Records shown Block Start

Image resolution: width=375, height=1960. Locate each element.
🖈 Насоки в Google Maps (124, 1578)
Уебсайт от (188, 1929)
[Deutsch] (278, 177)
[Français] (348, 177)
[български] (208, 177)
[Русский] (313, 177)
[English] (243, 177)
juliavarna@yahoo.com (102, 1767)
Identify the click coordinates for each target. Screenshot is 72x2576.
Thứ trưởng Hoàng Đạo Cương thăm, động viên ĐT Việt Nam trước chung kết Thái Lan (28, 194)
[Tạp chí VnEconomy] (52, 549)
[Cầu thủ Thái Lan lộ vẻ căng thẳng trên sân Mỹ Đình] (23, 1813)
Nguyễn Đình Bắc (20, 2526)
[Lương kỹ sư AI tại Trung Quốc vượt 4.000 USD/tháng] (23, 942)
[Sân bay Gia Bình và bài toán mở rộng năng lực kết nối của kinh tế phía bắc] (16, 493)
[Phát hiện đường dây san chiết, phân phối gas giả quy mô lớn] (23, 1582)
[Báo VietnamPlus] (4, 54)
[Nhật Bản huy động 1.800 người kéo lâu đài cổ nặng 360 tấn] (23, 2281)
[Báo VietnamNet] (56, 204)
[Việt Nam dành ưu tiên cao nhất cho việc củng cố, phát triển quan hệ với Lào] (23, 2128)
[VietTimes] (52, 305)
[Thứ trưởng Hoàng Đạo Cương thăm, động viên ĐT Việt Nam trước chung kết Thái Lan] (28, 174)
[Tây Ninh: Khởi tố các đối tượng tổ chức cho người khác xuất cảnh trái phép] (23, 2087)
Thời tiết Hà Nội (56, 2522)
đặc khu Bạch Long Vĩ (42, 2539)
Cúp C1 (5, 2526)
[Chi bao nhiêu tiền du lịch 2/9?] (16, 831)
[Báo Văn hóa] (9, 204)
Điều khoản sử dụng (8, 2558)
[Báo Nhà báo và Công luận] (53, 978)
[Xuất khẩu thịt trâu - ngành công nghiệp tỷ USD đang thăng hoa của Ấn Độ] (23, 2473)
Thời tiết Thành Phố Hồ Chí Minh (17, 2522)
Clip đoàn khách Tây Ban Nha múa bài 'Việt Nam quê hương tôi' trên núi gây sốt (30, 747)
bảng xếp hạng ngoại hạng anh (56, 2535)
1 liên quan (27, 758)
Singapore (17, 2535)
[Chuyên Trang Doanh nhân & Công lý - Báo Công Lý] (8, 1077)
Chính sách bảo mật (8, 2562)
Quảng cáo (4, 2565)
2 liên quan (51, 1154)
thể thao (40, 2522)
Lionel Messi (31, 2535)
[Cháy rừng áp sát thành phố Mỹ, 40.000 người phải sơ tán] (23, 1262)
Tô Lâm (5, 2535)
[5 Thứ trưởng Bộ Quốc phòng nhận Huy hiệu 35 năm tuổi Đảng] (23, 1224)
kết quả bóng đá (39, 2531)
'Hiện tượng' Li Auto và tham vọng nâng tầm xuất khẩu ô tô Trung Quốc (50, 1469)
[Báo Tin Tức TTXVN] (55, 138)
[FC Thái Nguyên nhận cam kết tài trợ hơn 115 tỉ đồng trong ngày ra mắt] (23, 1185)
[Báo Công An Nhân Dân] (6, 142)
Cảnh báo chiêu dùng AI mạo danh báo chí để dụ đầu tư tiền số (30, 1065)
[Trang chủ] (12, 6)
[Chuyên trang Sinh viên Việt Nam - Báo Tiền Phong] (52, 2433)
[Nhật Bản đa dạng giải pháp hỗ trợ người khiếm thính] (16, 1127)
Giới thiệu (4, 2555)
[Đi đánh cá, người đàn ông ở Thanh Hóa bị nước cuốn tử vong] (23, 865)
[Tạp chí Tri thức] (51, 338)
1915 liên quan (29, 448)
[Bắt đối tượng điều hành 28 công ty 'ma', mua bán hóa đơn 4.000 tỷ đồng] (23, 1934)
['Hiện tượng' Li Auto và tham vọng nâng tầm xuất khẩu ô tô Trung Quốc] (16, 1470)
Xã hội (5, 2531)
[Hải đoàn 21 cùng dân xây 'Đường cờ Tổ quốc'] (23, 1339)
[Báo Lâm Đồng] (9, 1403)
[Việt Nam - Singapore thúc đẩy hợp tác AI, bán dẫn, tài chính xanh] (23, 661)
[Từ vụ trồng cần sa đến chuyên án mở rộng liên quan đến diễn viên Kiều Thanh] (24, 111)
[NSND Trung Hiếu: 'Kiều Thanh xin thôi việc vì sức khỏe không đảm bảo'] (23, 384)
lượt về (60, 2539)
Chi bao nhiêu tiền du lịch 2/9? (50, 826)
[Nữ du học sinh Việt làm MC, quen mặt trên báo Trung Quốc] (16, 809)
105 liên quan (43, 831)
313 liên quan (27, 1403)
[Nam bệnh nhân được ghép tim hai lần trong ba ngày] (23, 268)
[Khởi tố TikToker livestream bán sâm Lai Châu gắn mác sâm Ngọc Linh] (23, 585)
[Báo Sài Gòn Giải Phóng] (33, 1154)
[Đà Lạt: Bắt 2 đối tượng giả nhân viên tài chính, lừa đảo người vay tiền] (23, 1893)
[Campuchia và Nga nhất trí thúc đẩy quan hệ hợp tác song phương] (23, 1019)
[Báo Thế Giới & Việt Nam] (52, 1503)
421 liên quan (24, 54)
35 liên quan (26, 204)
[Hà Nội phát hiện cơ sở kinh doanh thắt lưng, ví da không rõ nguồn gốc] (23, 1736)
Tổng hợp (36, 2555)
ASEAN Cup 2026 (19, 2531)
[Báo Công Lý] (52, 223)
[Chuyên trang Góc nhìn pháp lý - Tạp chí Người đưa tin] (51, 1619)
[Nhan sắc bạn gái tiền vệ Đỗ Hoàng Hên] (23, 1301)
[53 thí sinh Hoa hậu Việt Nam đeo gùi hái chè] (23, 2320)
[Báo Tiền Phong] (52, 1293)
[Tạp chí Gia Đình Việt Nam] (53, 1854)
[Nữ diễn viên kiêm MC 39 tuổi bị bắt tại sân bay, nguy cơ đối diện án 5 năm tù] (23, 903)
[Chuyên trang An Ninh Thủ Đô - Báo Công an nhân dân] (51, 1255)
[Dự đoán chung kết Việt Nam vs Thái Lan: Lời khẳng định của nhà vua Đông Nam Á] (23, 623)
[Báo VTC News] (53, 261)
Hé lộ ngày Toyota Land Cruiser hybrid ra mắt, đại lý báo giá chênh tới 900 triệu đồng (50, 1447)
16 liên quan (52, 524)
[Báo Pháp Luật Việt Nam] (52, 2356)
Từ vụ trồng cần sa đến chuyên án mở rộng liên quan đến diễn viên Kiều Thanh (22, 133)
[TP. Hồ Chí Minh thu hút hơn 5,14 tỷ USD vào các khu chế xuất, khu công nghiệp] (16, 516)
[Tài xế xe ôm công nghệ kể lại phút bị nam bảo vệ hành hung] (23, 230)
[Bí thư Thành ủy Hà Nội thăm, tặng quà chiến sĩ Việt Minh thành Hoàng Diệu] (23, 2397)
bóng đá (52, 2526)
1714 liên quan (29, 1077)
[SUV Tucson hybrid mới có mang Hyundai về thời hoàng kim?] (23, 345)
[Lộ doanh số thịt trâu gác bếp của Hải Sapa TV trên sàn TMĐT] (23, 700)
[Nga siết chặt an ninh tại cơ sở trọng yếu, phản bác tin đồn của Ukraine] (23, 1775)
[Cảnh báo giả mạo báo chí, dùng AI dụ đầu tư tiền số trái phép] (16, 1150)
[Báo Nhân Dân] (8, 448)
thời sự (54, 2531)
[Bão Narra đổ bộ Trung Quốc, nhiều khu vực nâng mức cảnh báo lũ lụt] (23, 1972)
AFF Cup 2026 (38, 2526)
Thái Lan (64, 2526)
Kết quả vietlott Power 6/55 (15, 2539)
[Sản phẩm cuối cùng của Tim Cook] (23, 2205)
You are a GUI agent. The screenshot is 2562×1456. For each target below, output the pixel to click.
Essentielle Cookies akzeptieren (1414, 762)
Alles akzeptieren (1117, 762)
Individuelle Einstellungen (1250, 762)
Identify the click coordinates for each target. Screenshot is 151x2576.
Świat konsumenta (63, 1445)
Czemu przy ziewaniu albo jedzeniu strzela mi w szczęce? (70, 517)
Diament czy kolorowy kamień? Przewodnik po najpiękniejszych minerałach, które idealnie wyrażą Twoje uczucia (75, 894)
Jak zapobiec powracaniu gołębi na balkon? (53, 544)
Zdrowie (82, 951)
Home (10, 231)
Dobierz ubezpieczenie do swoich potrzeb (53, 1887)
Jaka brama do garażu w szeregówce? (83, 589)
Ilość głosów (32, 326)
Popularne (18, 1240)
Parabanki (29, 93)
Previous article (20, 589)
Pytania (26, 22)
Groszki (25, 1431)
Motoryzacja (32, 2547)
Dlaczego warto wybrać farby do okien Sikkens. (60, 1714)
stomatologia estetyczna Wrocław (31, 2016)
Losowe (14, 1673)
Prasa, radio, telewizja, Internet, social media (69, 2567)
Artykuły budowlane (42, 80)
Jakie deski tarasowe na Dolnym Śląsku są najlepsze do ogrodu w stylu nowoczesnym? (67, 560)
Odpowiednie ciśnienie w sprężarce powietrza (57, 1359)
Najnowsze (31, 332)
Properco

Records shown Block End

▸ Exercise:
Locate "Zdrowie (82, 951)" in the data above. Then repeat, exactly, its line and each line after it through the last, adding nothing.

▸ Exercise output:
Zdrowie (82, 951)
Home (10, 231)
Dobierz ubezpieczenie do swoich potrzeb (53, 1887)
Jaka brama do garażu w szeregówce? (83, 589)
Ilość głosów (32, 326)
Popularne (18, 1240)
Parabanki (29, 93)
Previous article (20, 589)
Pytania (26, 22)
Groszki (25, 1431)
Motoryzacja (32, 2547)
Dlaczego warto wybrać farby do okien Sikkens. (60, 1714)
stomatologia estetyczna Wrocław (31, 2016)
Losowe (14, 1673)
Prasa, radio, telewizja, Internet, social media (69, 2567)
Artykuły budowlane (42, 80)
Jakie deski tarasowe na Dolnym Śląsku są najlepsze do ogrodu w stylu nowoczesnym? (67, 560)
Odpowiednie ciśnienie w sprężarce powietrza (57, 1359)
Najnowsze (31, 332)
Properco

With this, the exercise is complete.